Mas nenhuma fração do grande capital aposta ainda na tese de que com uma parcela maior da população empregada e renda garantida você consegue aumentar o consumo do que é produzido? Não há quem, no empresariado, identifique alguma vantagem nessa medida do ponto de vista econômico?

O que a gente tem visto é que quanto mais desigual um país é menos o capital tem [essa percepção]. Você pode ter no Brasil um percentual enorme da população que não consome que o capital não vai estar muito preocupado porque ele tem um pequeno percentual de uma população com muito dinheiro que consome muito. Por outro lado, ter vivenciado menos a democracia e a participação política dos atores sociais dificulta cair a ficha e dificulta também a própria ação de governo que possa pensar positivamente nesse sentido. E a impressão que eu tenho é que essa discussão está sendo retomada fora do Brasil exatamente por esses fatores que a gente está falando. Porque, por mais que tenha se reduzido o Estado de Bem-Estar Social, a gente sabe que na Europa a redução foi menor. Então, ter uma taxa de desemprego alta é um custo muito alto para esses governos.

Num país como o Brasil esse custo é menor?

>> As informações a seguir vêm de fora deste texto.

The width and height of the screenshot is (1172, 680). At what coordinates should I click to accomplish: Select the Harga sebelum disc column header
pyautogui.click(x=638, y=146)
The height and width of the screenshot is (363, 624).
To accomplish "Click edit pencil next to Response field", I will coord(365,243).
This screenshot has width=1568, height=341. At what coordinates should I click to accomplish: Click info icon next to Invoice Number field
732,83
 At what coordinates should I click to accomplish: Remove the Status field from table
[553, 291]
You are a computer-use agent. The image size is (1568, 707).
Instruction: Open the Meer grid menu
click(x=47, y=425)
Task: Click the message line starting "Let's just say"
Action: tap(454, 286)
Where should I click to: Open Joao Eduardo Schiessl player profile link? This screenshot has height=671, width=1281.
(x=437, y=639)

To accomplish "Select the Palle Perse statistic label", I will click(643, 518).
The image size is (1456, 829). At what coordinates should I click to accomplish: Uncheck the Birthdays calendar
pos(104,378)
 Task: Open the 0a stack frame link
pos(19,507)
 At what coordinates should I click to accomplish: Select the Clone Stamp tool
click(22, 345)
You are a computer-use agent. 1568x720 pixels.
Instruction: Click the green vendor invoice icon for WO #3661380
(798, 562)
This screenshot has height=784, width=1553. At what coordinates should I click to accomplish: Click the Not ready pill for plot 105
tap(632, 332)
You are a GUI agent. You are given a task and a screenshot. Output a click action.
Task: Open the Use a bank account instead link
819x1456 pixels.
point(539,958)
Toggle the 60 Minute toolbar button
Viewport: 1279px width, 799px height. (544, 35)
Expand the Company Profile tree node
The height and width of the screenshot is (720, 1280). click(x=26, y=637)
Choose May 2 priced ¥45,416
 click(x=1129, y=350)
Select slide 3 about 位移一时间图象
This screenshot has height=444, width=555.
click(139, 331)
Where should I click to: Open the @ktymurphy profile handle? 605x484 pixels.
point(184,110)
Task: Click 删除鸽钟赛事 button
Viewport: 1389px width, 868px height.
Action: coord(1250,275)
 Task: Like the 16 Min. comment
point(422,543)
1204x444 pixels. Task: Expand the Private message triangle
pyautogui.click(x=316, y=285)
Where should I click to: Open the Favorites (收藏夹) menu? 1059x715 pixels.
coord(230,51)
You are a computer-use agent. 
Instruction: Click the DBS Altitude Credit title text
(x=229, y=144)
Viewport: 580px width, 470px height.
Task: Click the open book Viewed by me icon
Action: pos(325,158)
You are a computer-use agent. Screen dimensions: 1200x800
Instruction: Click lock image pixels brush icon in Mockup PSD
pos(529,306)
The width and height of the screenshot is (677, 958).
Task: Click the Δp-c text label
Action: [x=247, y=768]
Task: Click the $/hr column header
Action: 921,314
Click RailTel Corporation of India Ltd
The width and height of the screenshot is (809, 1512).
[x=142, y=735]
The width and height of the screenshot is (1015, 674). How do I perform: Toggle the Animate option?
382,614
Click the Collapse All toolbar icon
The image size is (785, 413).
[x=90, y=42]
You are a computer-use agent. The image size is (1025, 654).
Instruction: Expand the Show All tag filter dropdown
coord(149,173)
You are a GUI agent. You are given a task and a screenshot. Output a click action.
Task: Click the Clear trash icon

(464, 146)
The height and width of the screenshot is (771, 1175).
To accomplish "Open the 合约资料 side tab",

Sim. Quanto é o seguro-desemprego? É uma miséria e a maior parte da população está na informalidade, portanto não tem custo nenhum. Lá fora não. Então, acho que não é à toa que essa bandeira é retomada. Agora, retomar não significa que vai se realizar e nem que vai se realizar da forma como nos interessa. Porque o tempo de trabalho tem três dimensões: a duração – quantas horas de trabalho normal e extra; a distribuição, que é normalmente o que a gente chama da flexibilidade; e a intensidade – porque não adianta reduzir a jornada de trabalho e manter as metas, que significa que o trabalhador numa jornada menor tem que realizar a mesma quantidade de trabalho. Essa foi a discussão que a gente fez na época na França. Nas primeiras legislações francesas, para terem acesso à ajuda governamental para reduzir a jornada sem redução de salário, as empresas eram obrigadas a gerar emprego. O que a gente viu na época é que muitas grandes empresas preferiram não ter a ajuda para não ter que abrir as suas planilhas para o governo, então fizeram a redução da jornada de trabalho da forma que acharam melhor. Só que, no segundo momento, o governo não tinha mais força e tirou essa obrigação de gerar emprego. O que o movimento sindical depois falou muito é que não é possível ter uma legislação de redução de jornada de trabalho sem ter a obrigação da contrapartida de gerar emprego. A outra questão é que você tem que limitar a realização de hora extra. Vários países têm isso. No Brasil é uma insanidade. E uma questão que a gente também discute há muito tempo é que, quando o capital vai implantar uma tecnologia no local de trabalho, não dá para fazer isso livremente, ou seja, essa implantação tem que ser minimamente negociada com o movimento sindical. Essa tecnologia vai gerar desemprego? Se sim, como eu qualifico essas pessoas? Como realoco essas pessoas em outros setores? Então, há um conjunto de ações que têm que ser tomadas conjuntamente.

Uma redução da jornada de 44 para 40 horas em 2004 teria condição de gerar um milhão e oitocentos mil postos de trabalho. Só a limitação de hora extra geraria mais de um milhão de postos

Com mais da metade dos trabalhadores brasileiros na informalidade, a redução da jornada é prioridade para as mudanças na relação de trabalho no Brasil hoje?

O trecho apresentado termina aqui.